松田選手考(4)〜カズ選手の見方

日経新聞のスポーツ版にカズ選手が『サッカー人として』を定期的に寄稿している。「マツが残した ぎらつき」(8/12)では、松田選手について興味深い挿話を展開している。

『「いいFW?たいしたことねえよ」と思える余裕があるから、外国人FWとも駆け引きができる。対戦相手を小馬鹿にできる、というのかね』。
駆け引きができるところまでは、井原選手、秋田選手からツーリオ選手に至るまで同じであろう。しかし、彼らのプレーについておそらくカズ選手は「対戦相手を小馬鹿にできる」とは感じなかったのではないか。
この認識のなかに、優れた資質を有する松田選手の危うさを垣間見る思いがする。ただ、ここに人を魅了する何かが含まれていることも確かであり、それが夭折と共鳴することでロマンティックな感想がメディアに溢れていることも周知のことだ。

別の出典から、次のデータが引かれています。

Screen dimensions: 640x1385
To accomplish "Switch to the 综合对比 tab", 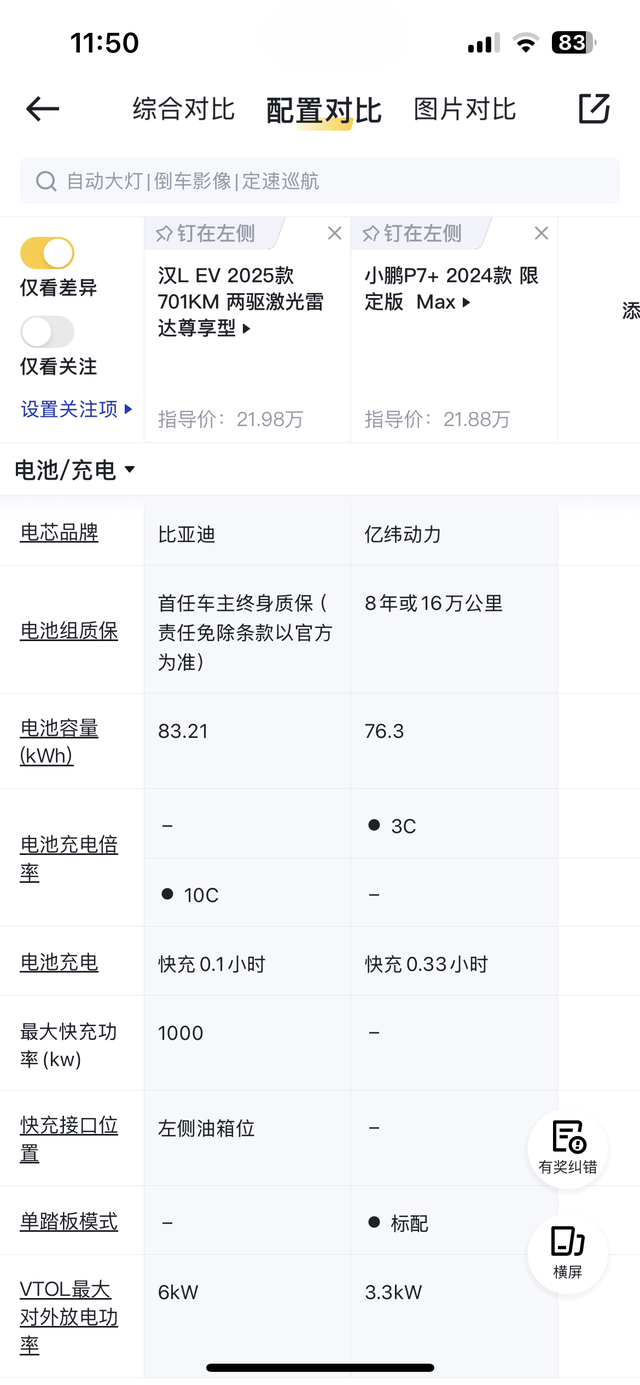I will pyautogui.click(x=184, y=109).
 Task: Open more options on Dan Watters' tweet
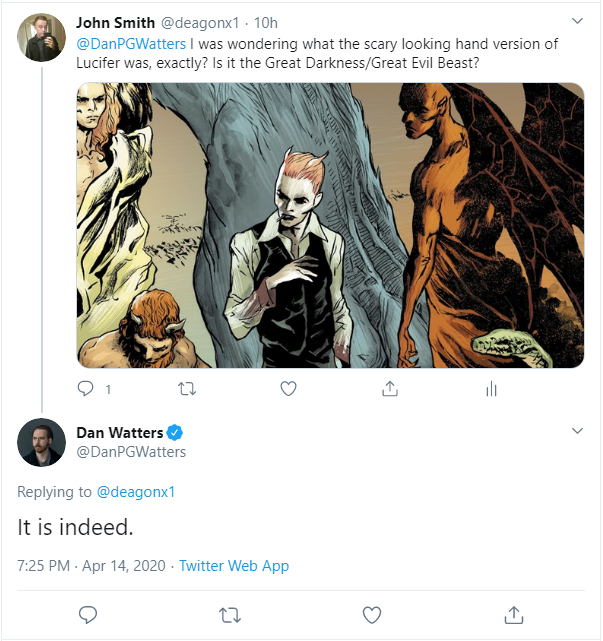tap(576, 431)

カズ選手自身は『若いときはみんなそう。マツほど強気にはなれませんでしたけど、似たような心情なら、ぼくもあったものね。』と述べている。「みんなそう」いうところに、「みんなも〜もってるよ」と客観性をもたせて親の心を動かそうとする子供の工夫を感じさせないでもない。しかし、それは単なる枕言葉で、核心は続く「でも人は年を重ねていくとだんだん分かってくる。…みんながいるから僕もプレーができるんだな…」の部分である。これは控え目ながら自身を評価しての表現になっている。

では、松田選手をどう評価するのか。「…プロというものは、丸くなるだけじゃいけないんだ。…」これ「マツが残した ぎらつき」である。
ここに成熟の意味を体得したカズ選手による、松田選手へのアンビバレントな感情が抑え目に表現されている。「みんながいるから」と「丸くならない」という平凡な言葉の組み合わせに尽きているのかもしれない。